Practical Implications

Two practical implications have been gleaned from the findings. The first is that NGOs should consider the volunteer context, included in the volunteer’s profile, as an important influence in the decision to stay or leave, regardless of the method of analysis used. This is an extremely complex decision for volunteers and depends on a combination of multiple factors. NGOs need to use volunteer management practices to adapt volunteer activities to volunteers’ circumstances. For example, offering online volunteering during COVID-19 was highly appreciated by volunteers.

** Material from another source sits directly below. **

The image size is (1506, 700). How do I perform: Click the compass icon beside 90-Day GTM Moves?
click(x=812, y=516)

The second practical implication, which was only detected with a neural network, is that volunteers’ dissatisfaction and feeling of lack of integration in the NGO constitute a threat to quit the NGO. Thus, NGOs need to understand the importance of volunteer management to prevent these situations. This finding also contributes to the theoretical understanding of what factors influence volunteers’ decision to quit an NGO as these two factors have rarely been considered in previous works.

Limitations

This research is limited by its sample size, even though the results of iterative cross-validation were highly robust. Additional analyses could look into involving more volunteers and comparing results for different periods, enabling further evaluation of the impact of COVID-19 on the findings. Although a small number of volunteers considered quitting an NGO, more studies concerning this decision should be conducted.

Conclusions

This paper initially analyses the literature on volunteers’ decisions to remain and quit, enabling comprehensive identification of features and constructs used by previous works to explain why volunteers stay in or leave an NGO. One of the novelties of this paper is that an artificial neural network was used to predict the decisions of the volunteers and an explainer was included to answer why they made those decisions. These analyses led to three main conclusions.

First, it is a challenge to run models with many predictors using methods such as logistic regression. Although this method provides values for a substantial number of variables, explaining an intention to quit is more difficult to assess than an intention to remain.

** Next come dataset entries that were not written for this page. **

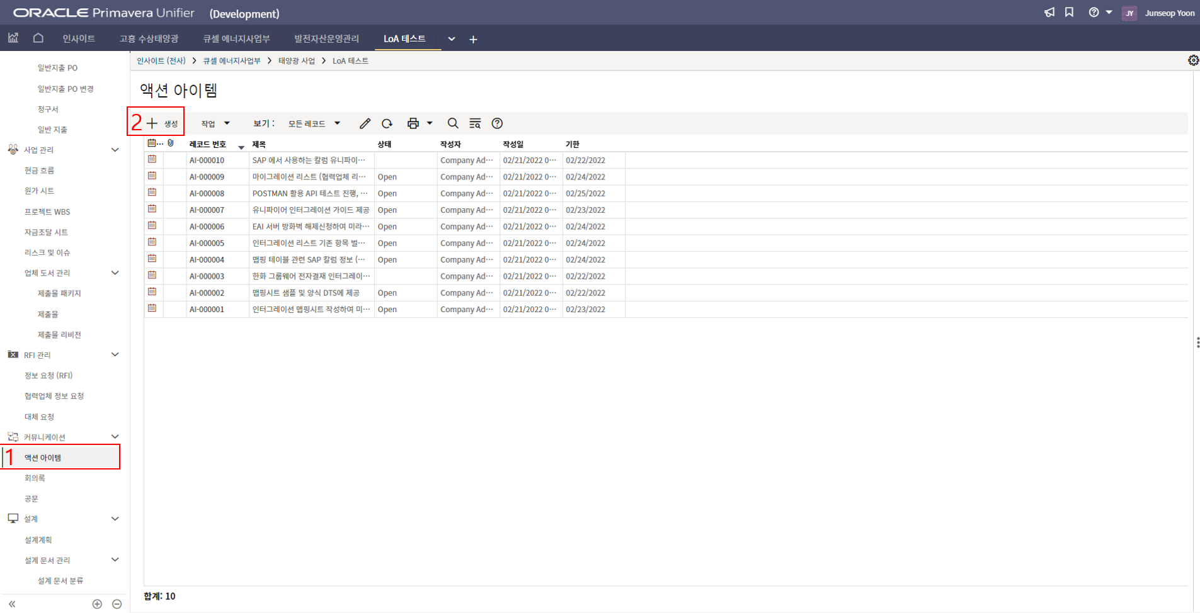The width and height of the screenshot is (1200, 613).
Task: Select 회의록 in the sidebar
Action: [35, 478]
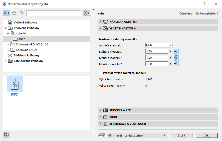Click the layer icon beside the layer selector
The image size is (222, 141).
pos(101,135)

Second, the use of methods such as neural networks enables models with more predictors to be defined, broadening the amount of information obtained about volunteers’ decisions. In our case, it yielded an almost perfect prediction in which, even after cross-validation, only one of the 249 observations was incorrectly assigned, greatly exceeding the performance of logistic regression techniques.

The most important predictors were volunteer management and volunteer profile. Dissatisfaction with the NGO (pertaining to experience) was also one of the major inputs. Thus, the neural networks analysis identified variables from each of the three groups as some of the most important predictors of volunteers’ intentions to remain or quit.

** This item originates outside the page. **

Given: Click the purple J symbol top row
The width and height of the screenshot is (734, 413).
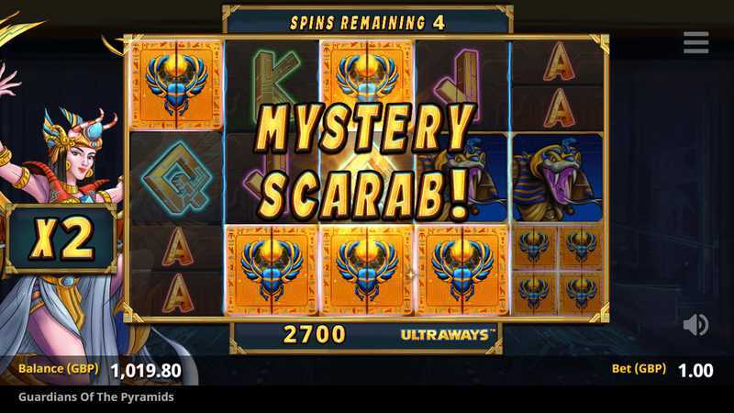Looking at the screenshot, I should tap(462, 85).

Third, the neural network output cannot be interpreted directly as occurs with logistic regression. Nevertheless, employing explainable learning techniques (in our case, LIME) enabled the observation of highly interpretable information, facilitating individual detection of the reasons underlying volunteers’ decisions to quit an NGO. This approach could be extremely valuable for NGOs and other organisations, given that our results indicate the substantial impact of “lack of integration” on volunteers’ decisions to quit. This result did not appear in the logistic regression analysis.

Future studies could apply neural networks with different models and additional variables. The methodology could be used in other countries and cities to find similarities and differences in results. Working with bigger samples might help to evaluate the impact of size on results.